(Stored items)
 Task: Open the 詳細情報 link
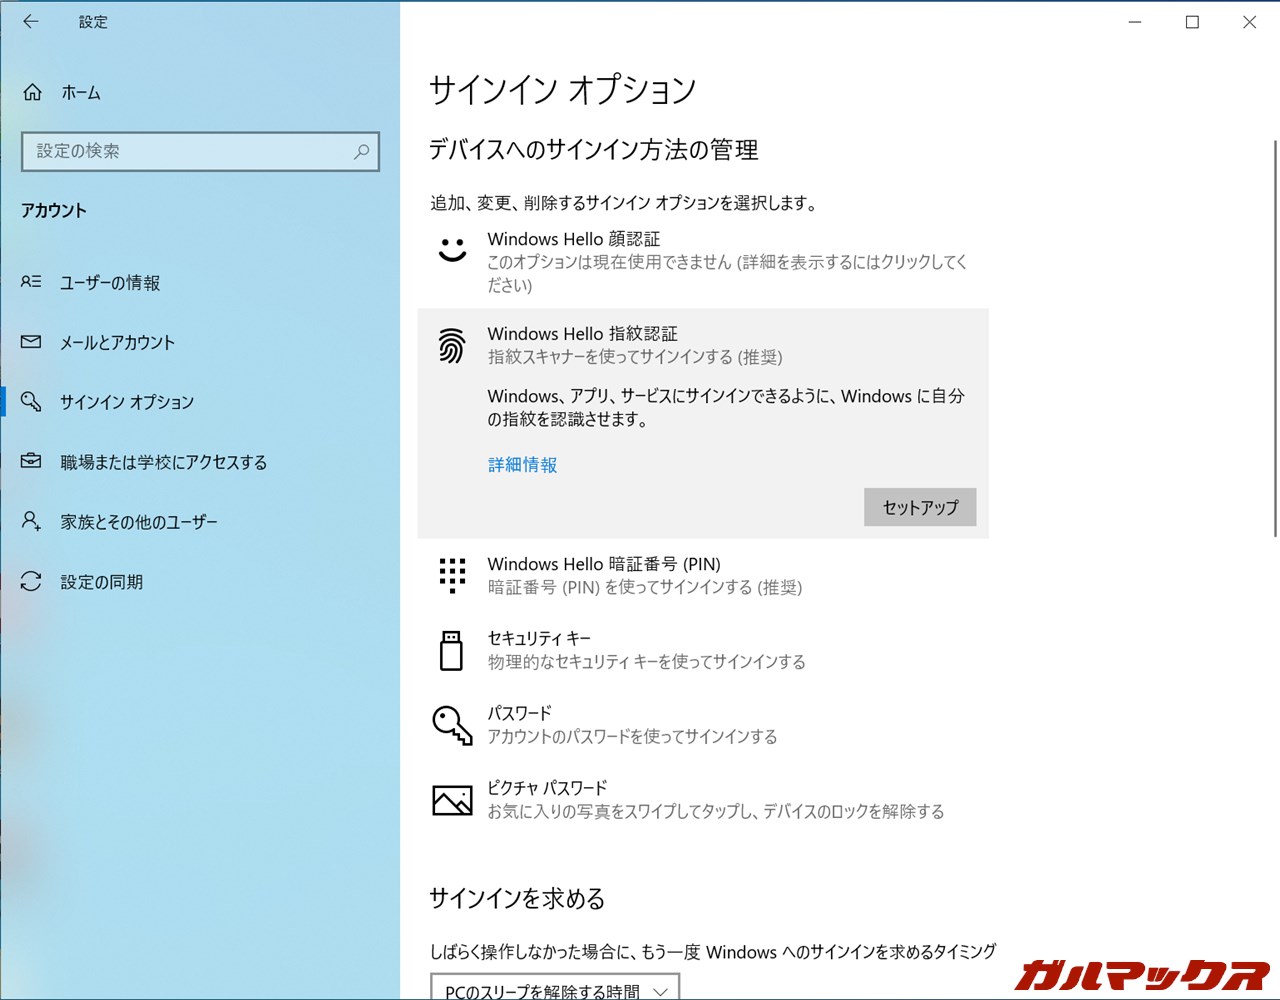(x=521, y=464)
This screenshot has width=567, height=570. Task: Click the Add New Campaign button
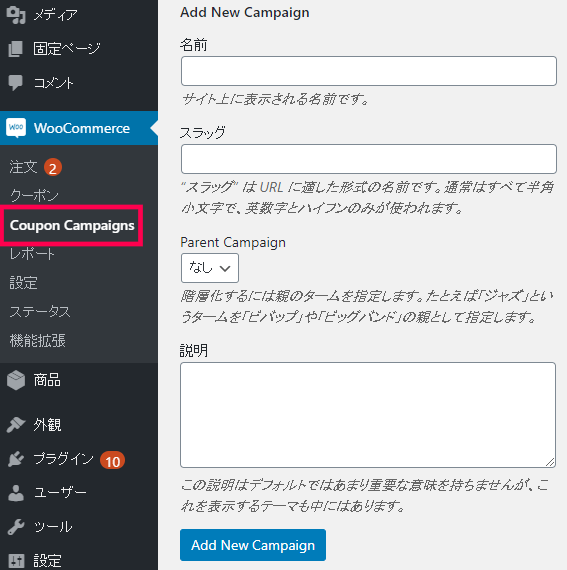point(253,545)
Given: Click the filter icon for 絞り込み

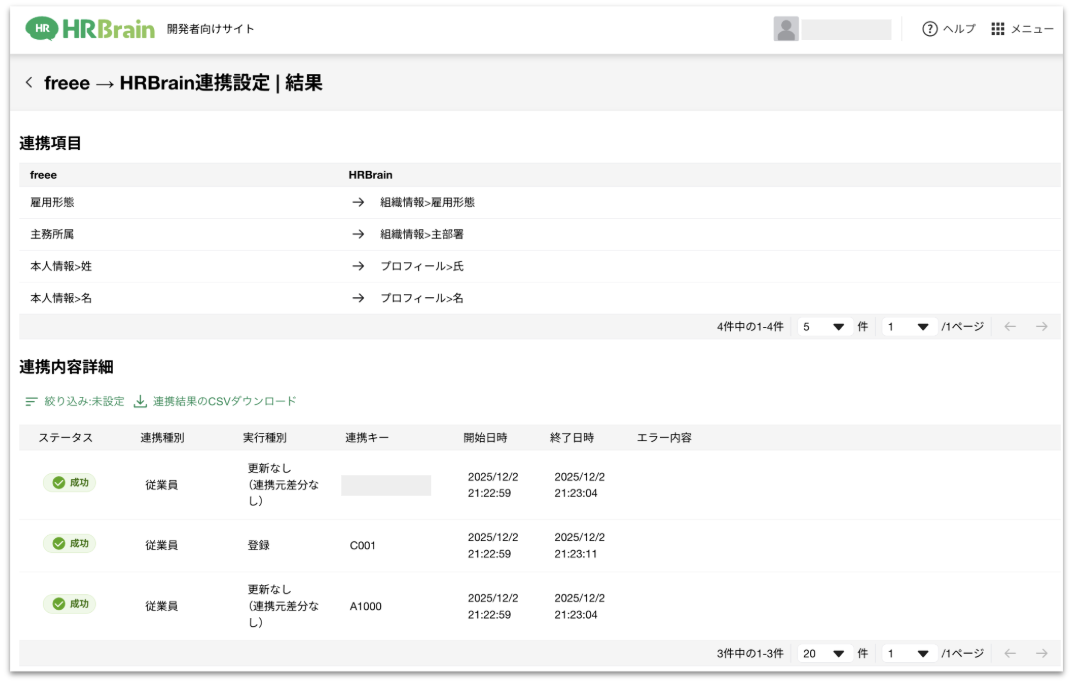Looking at the screenshot, I should pos(31,401).

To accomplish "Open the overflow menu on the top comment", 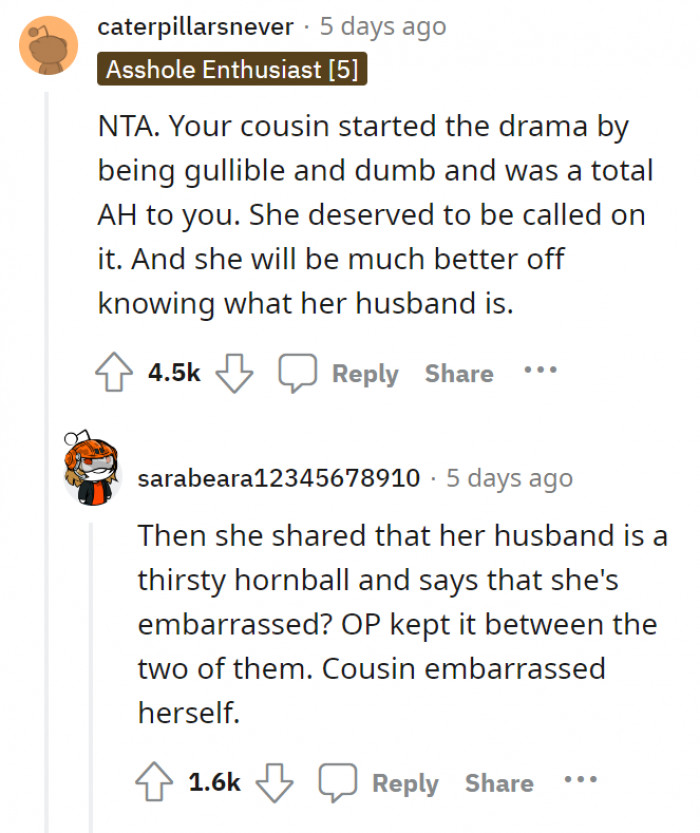I will point(540,371).
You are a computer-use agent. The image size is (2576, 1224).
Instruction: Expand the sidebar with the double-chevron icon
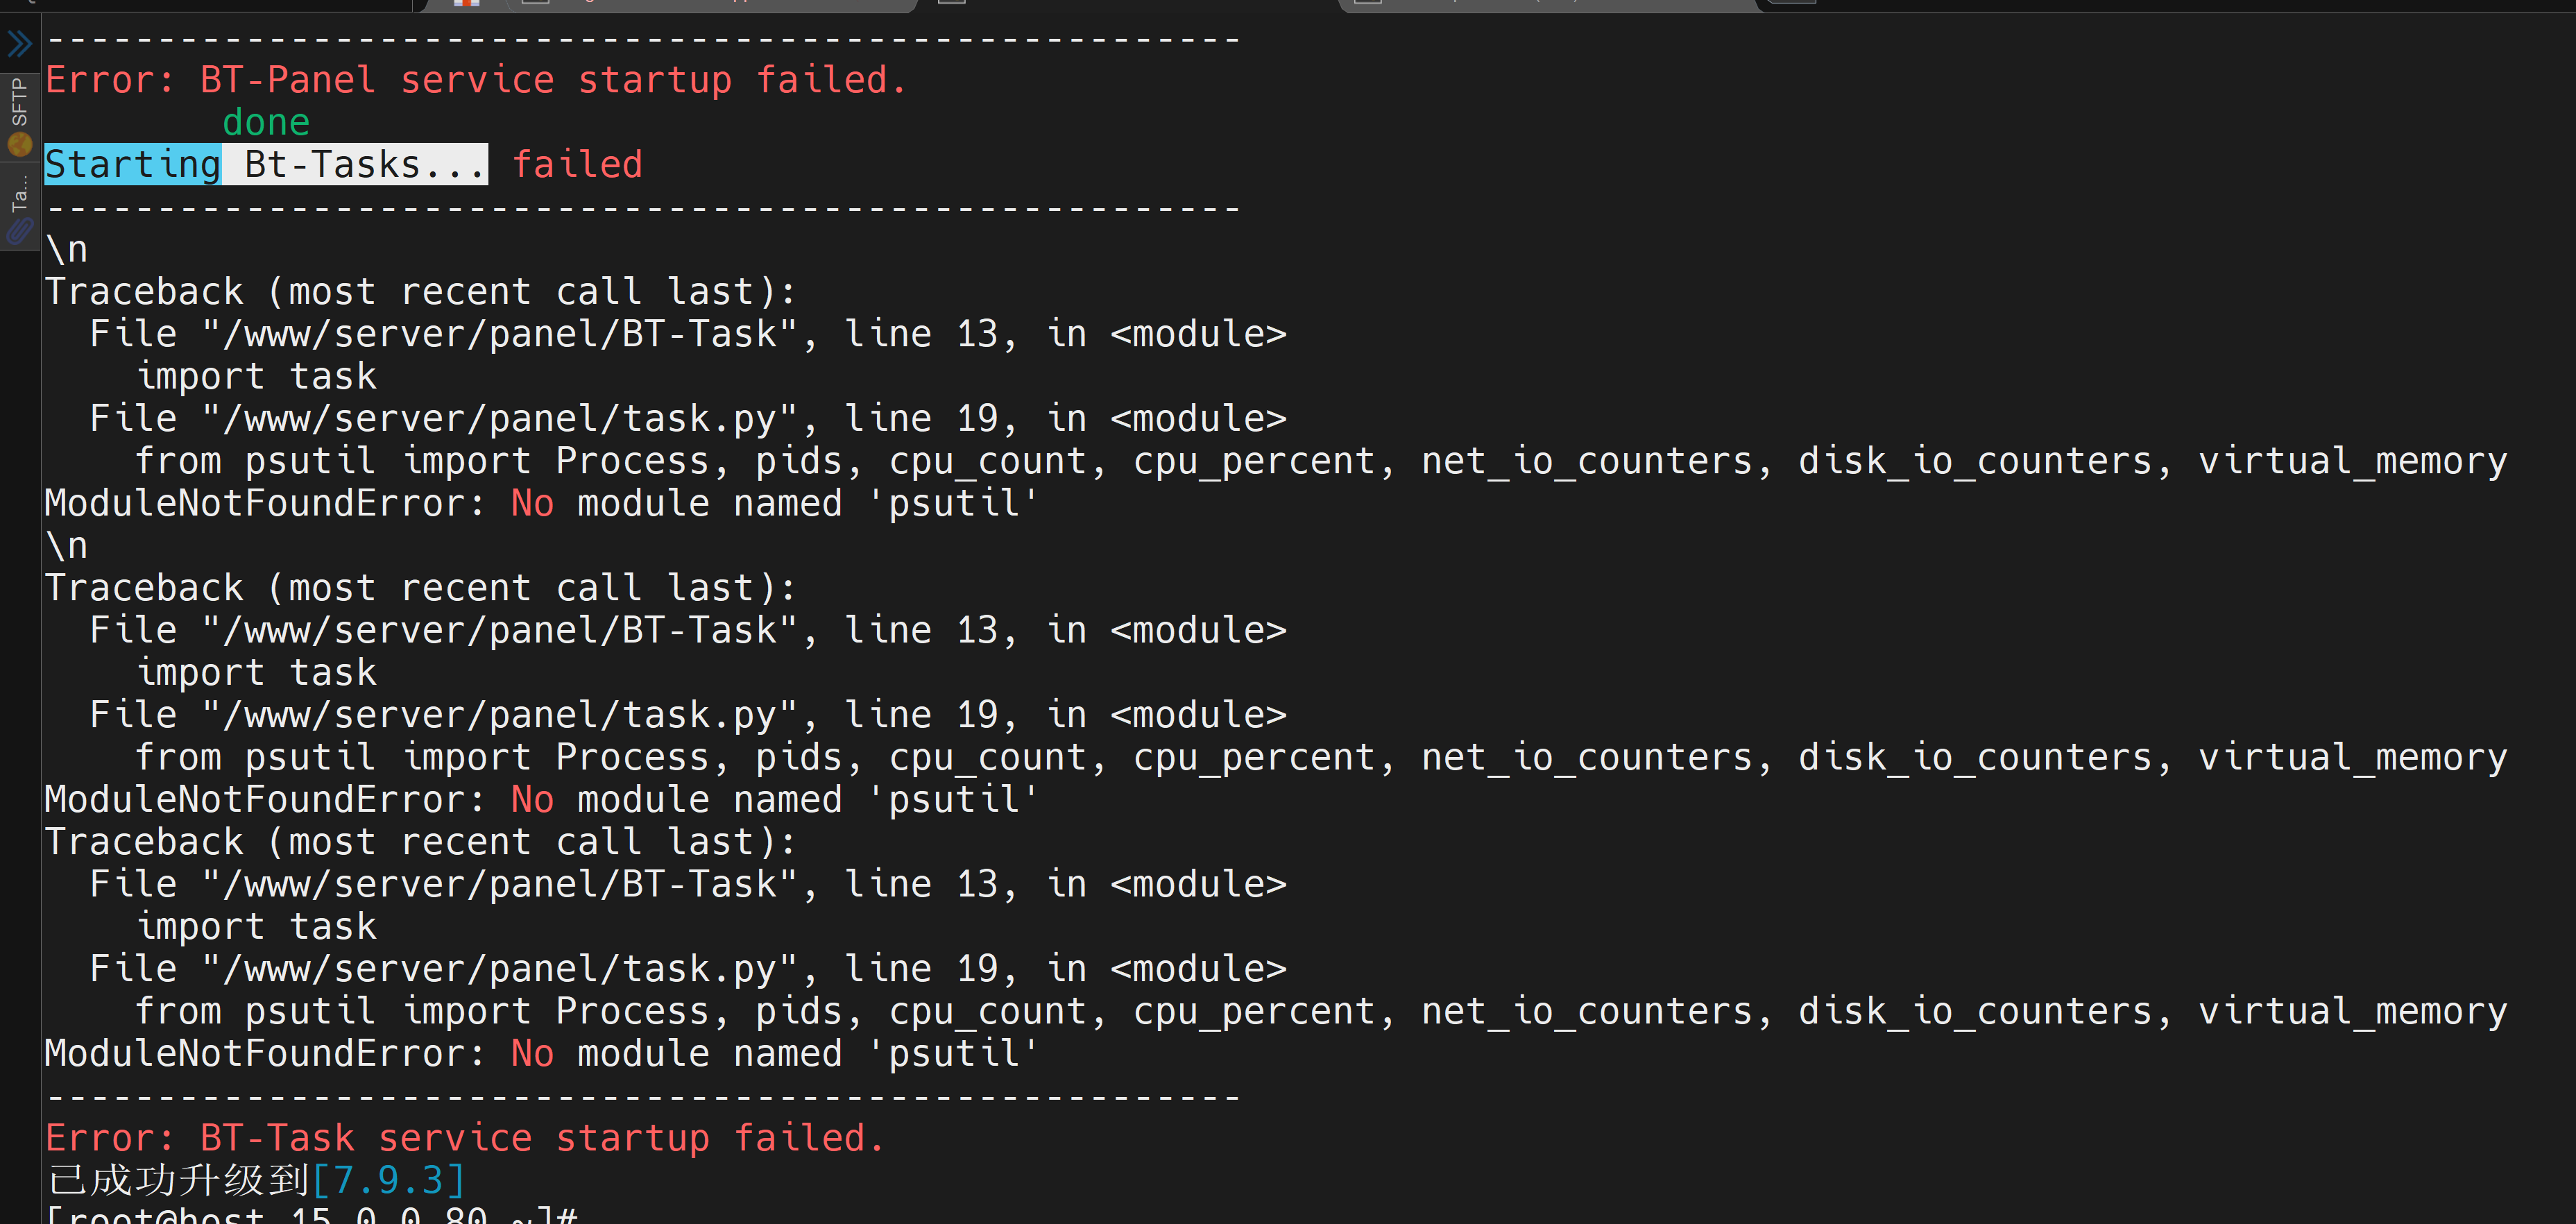20,44
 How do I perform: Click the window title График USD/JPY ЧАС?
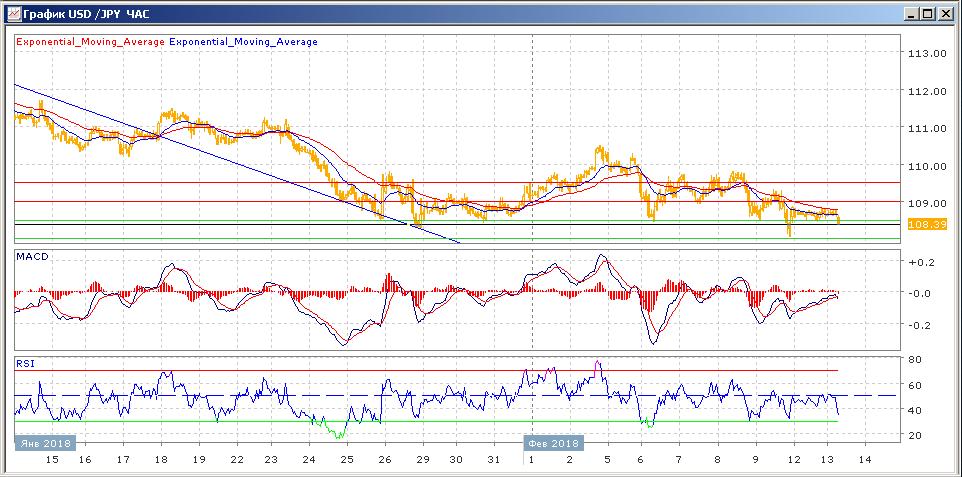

* [Exercise goal] Begin with the line containing "You are a computer-use" and end with the last line of the entries above. Copy those lines exactly, both ends included, and drop every picture.

* [Response to the task]
You are a computer-use agent. The image size is (2576, 1224).
Instruction: Expand the sidebar with the double-chevron icon
20,44
 How do I perform: Click the window title График USD/JPY ЧАС?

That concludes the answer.